• _TEXT EXTRACT_

The transistor is a solid state semiconductor device which can be used for amplification, switching, voltage stabilization, signal modulation and many other functions. Generally, a transistor has three terminals, and a voltage applied to a specific one of the terminals controls current flowing between the other two terminals. One type of transistor is known as the field effect transistor (FET).
The terminals of a field effect transistor (FET) are commonly named source, gate and drain. In the FET, a small amount of voltage is applied to the gate (G) in order to control current flowing between the source (S) and drain (D). In FETs, the main current appears in a narrow conducting channel formed near (usually primarily under) the gate. This channel connects electrons from the source terminal to the drain terminal. The channel current (or conductivity) can be altered by varying the voltage applied to the gate terminal or by widening or narrowing the conducting channel and thereby controlling the current flowing between the source and the drain.

• _PROVIDED DATA_
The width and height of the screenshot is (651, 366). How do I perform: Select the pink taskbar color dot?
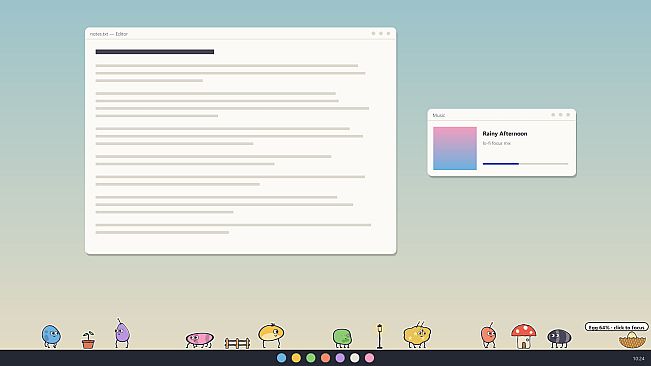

• _STATED PROBLEM A_
Translate this sentence from the transistor passage into Spanish: "One type of transistor is known as the field effect transistor (FET)."
• _STATED PROBLEM B_
Summarize the transistor passage in two sentences.

• _REPLY A_
Un tipo de transistor se conoce como transistor de efecto de campo (FET).

• _REPLY B_
A transistor is a solid state semiconductor device with many functions, and it generally has three terminals, where a voltage applied to one controls the current flowing between the other two. In a field effect transistor, a small voltage on the gate controls current between the source and drain through a narrow conducting channel near the gate, and that current can be altered by varying the gate voltage or by widening or narrowing the channel.